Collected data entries

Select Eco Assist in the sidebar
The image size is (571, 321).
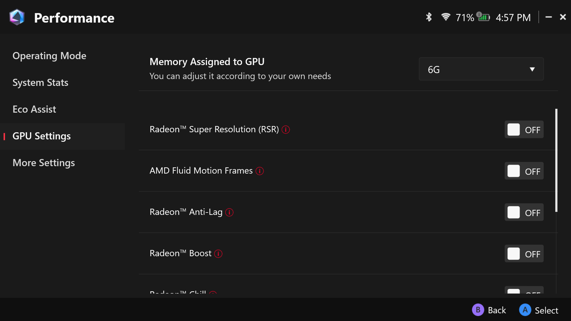(x=34, y=109)
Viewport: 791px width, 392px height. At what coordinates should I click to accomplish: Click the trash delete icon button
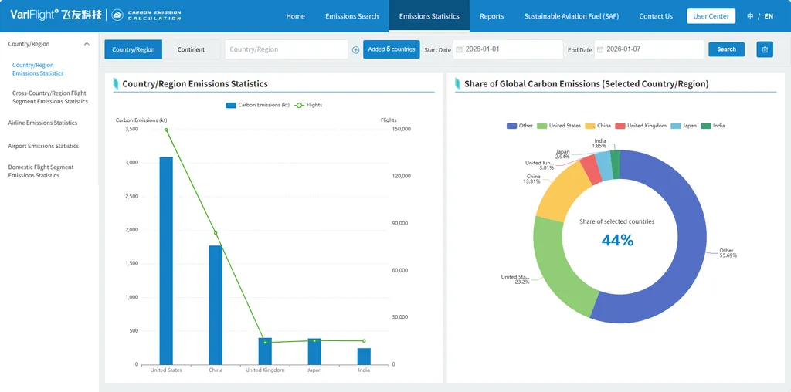coord(764,49)
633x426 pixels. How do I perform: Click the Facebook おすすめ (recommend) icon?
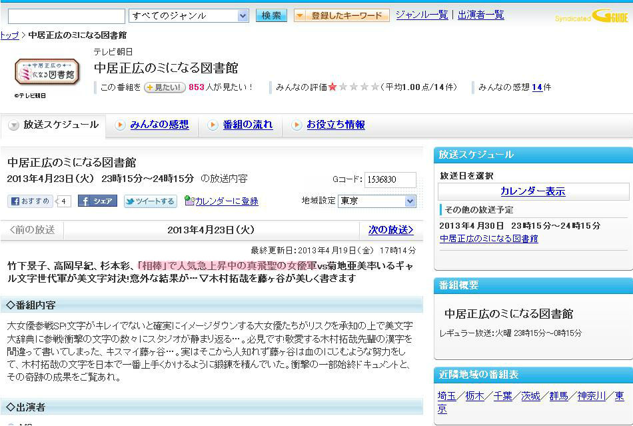[29, 203]
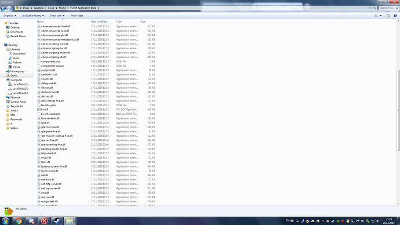Click the Windows Start button
This screenshot has height=225, width=400.
(x=6, y=221)
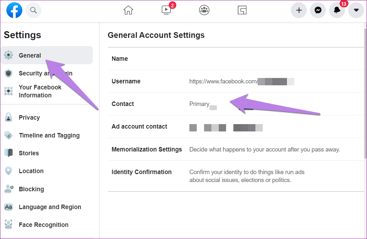
Task: Expand the Memorialization Settings row
Action: (236, 149)
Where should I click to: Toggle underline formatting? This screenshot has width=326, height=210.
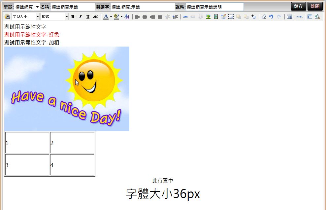[x=87, y=17]
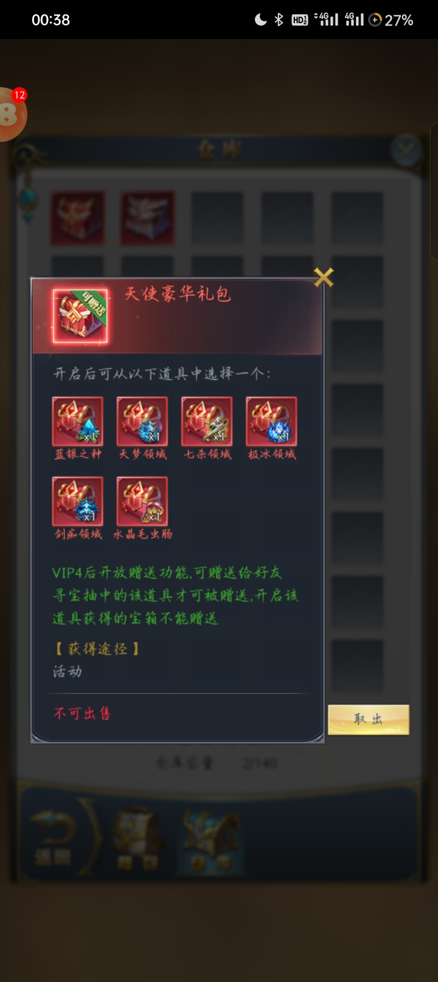Image resolution: width=438 pixels, height=982 pixels.
Task: Tap the 剑痴领域 reward chest icon
Action: tap(77, 501)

◆ What this task involves ◆
Would you return the records exactly, keeping out every picture?

◆ Result of the exercise ◆
Select Eco Assist in the sidebar
The image size is (571, 321).
(x=34, y=109)
Viewport: 791px width, 392px height. At what coordinates should I click to accomplish: Click the trash delete icon button
coord(764,49)
633x426 pixels. How do I perform: Click the Facebook おすすめ (recommend) icon?
[29, 203]
Click the Windows Start button
This screenshot has height=225, width=400.
(x=6, y=221)
Task: Expand the Memorialization Settings row
Action: (236, 149)
Where should I click to: Toggle underline formatting? This screenshot has width=326, height=210.
[x=87, y=17]
Image resolution: width=438 pixels, height=982 pixels.
Task: Tap the 剑痴领域 reward chest icon
Action: tap(77, 501)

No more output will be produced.